-- begin Data extract --

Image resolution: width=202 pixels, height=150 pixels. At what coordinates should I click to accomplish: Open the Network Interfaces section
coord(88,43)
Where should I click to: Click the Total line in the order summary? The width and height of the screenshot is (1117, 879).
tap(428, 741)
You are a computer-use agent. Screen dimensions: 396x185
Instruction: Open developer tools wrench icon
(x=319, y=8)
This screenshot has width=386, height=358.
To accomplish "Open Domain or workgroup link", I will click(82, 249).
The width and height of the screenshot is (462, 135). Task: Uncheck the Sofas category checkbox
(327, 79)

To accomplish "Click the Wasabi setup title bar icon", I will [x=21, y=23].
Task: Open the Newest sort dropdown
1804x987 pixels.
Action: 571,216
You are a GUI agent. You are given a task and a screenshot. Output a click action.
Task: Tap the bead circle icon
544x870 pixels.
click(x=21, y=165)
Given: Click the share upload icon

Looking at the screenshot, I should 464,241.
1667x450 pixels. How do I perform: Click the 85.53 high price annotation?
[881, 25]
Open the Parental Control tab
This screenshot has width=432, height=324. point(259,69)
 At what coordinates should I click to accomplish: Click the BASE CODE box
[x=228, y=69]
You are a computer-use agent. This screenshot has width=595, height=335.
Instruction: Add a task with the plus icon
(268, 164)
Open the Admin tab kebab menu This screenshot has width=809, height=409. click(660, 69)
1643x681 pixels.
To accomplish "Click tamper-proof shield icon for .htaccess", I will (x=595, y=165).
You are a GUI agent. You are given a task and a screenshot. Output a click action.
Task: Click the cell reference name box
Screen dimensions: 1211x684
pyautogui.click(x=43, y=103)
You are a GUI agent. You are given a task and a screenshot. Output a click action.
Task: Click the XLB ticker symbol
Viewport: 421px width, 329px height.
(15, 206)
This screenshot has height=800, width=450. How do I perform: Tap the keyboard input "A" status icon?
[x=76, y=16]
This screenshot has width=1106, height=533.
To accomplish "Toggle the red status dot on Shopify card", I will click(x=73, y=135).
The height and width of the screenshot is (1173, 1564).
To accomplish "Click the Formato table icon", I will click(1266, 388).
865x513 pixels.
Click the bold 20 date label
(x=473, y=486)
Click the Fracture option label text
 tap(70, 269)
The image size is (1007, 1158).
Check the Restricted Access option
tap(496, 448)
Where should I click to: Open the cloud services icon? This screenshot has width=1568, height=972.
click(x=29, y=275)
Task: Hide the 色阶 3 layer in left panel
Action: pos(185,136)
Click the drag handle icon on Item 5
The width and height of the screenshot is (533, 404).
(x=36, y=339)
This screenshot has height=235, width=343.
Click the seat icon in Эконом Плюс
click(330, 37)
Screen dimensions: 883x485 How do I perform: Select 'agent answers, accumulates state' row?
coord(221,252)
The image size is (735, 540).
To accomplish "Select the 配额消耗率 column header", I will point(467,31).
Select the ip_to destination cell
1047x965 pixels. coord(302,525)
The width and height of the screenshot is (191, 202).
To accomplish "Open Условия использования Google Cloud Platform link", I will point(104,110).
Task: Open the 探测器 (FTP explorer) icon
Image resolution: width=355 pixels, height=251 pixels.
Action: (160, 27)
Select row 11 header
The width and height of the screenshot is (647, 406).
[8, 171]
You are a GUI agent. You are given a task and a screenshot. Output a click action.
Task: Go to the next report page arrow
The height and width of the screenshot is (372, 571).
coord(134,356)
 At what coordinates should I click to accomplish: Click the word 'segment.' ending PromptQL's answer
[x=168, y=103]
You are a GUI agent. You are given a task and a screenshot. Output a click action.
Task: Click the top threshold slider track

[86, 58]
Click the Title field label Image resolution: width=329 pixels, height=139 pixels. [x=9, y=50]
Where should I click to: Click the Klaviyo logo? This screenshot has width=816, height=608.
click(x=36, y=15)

-- end Data extract --

* Instructions to follow:
Recast the lines above as a JSON list of strings, one string per line, leaving out the blank lines.

* Solution:
[
  "Image resolution: width=202 pixels, height=150 pixels. At what coordinates should I click to accomplish: Open the Network Interfaces section",
  "coord(88,43)",
  "Where should I click to: Click the Total line in the order summary? The width and height of the screenshot is (1117, 879).",
  "tap(428, 741)",
  "You are a computer-use agent. Screen dimensions: 396x185",
  "Instruction: Open developer tools wrench icon",
  "(x=319, y=8)",
  "This screenshot has width=386, height=358.",
  "To accomplish \"Open Domain or workgroup link\", I will click(82, 249).",
  "The width and height of the screenshot is (462, 135). Task: Uncheck the Sofas category checkbox",
  "(327, 79)",
  "To accomplish \"Click the Wasabi setup title bar icon\", I will [x=21, y=23].",
  "Task: Open the Newest sort dropdown",
  "1804x987 pixels.",
  "Action: 571,216",
  "You are a GUI agent. You are given a task and a screenshot. Output a click action.",
  "Task: Tap the bead circle icon",
  "544x870 pixels.",
  "click(x=21, y=165)",
  "Given: Click the share upload icon",
  "Looking at the screenshot, I should 464,241.",
  "1667x450 pixels. How do I perform: Click the 85.53 high price annotation?",
  "[881, 25]",
  "Open the Parental Control tab",
  "This screenshot has width=432, height=324. point(259,69)",
  " At what coordinates should I click to accomplish: Click the BASE CODE box",
  "[x=228, y=69]",
  "You are a computer-use agent. This screenshot has width=595, height=335.",
  "Instruction: Add a task with the plus icon",
  "(268, 164)",
  "Open the Admin tab kebab menu This screenshot has width=809, height=409. click(660, 69)",
  "1643x681 pixels.",
  "To accomplish \"Click tamper-proof shield icon for .htaccess\", I will (x=595, y=165).",
  "You are a GUI agent. You are given a task and a screenshot. Output a click action.",
  "Task: Click the cell reference name box",
  "Screen dimensions: 1211x684",
  "pyautogui.click(x=43, y=103)",
  "You are a GUI agent. You are given a task and a screenshot. Output a click action.",
  "Task: Click the XLB ticker symbol",
  "Viewport: 421px width, 329px height.",
  "(15, 206)",
  "This screenshot has height=800, width=450. How do I perform: Tap the keyboard input \"A\" status icon?",
  "[x=76, y=16]",
  "This screenshot has width=1106, height=533.",
  "To accomplish \"Toggle the red status dot on Shopify card\", I will click(x=73, y=135).",
  "The height and width of the screenshot is (1173, 1564).",
  "To accomplish \"Click the Formato table icon\", I will click(1266, 388).",
  "865x513 pixels.",
  "Click the bold 20 date label",
  "(x=473, y=486)",
  "Click the Fracture option label text",
  " tap(70, 269)",
  "The image size is (1007, 1158).",
  "Check the Restricted Access option",
  "tap(496, 448)",
  "Where should I click to: Open the cloud services icon? This screenshot has width=1568, height=972.",
  "click(x=29, y=275)",
  "Task: Hide the 色阶 3 layer in left panel",
  "Action: pos(185,136)",
  "Click the drag handle icon on Item 5",
  "The width and height of the screenshot is (533, 404).",
  "(x=36, y=339)",
  "This screenshot has height=235, width=343.",
  "Click the seat icon in Эконом Плюс",
  "click(330, 37)",
  "Screen dimensions: 883x485 How do I perform: Select 'agent answers, accumulates state' row?",
  "coord(221,252)",
  "The image size is (735, 540).",
  "To accomplish \"Select the 配额消耗率 column header\", I will point(467,31).",
  "Select the ip_to destination cell",
  "1047x965 pixels. coord(302,525)",
  "The width and height of the screenshot is (191, 202).",
  "To accomplish \"Open Условия использования Google Cloud Platform link\", I will point(104,110).",
  "Task: Open the 探测器 (FTP explorer) icon",
  "Image resolution: width=355 pixels, height=251 pixels.",
  "Action: (160, 27)",
  "Select row 11 header",
  "The width and height of the screenshot is (647, 406).",
  "[8, 171]",
  "You are a GUI agent. You are given a task and a screenshot. Output a click action.",
  "Task: Go to the next report page arrow",
  "The height and width of the screenshot is (372, 571).",
  "coord(134,356)",
  " At what coordinates should I click to accomplish: Click the word 'segment.' ending PromptQL's answer",
  "[x=168, y=103]",
  "You are a GUI agent. You are given a task and a screenshot. Output a click action.",
  "Task: Click the top threshold slider track",
  "[86, 58]",
  "Click the Title field label Image resolution: width=329 pixels, height=139 pixels. [x=9, y=50]",
  "Where should I click to: Click the Klaviyo logo? This screenshot has width=816, height=608.",
  "click(x=36, y=15)"
]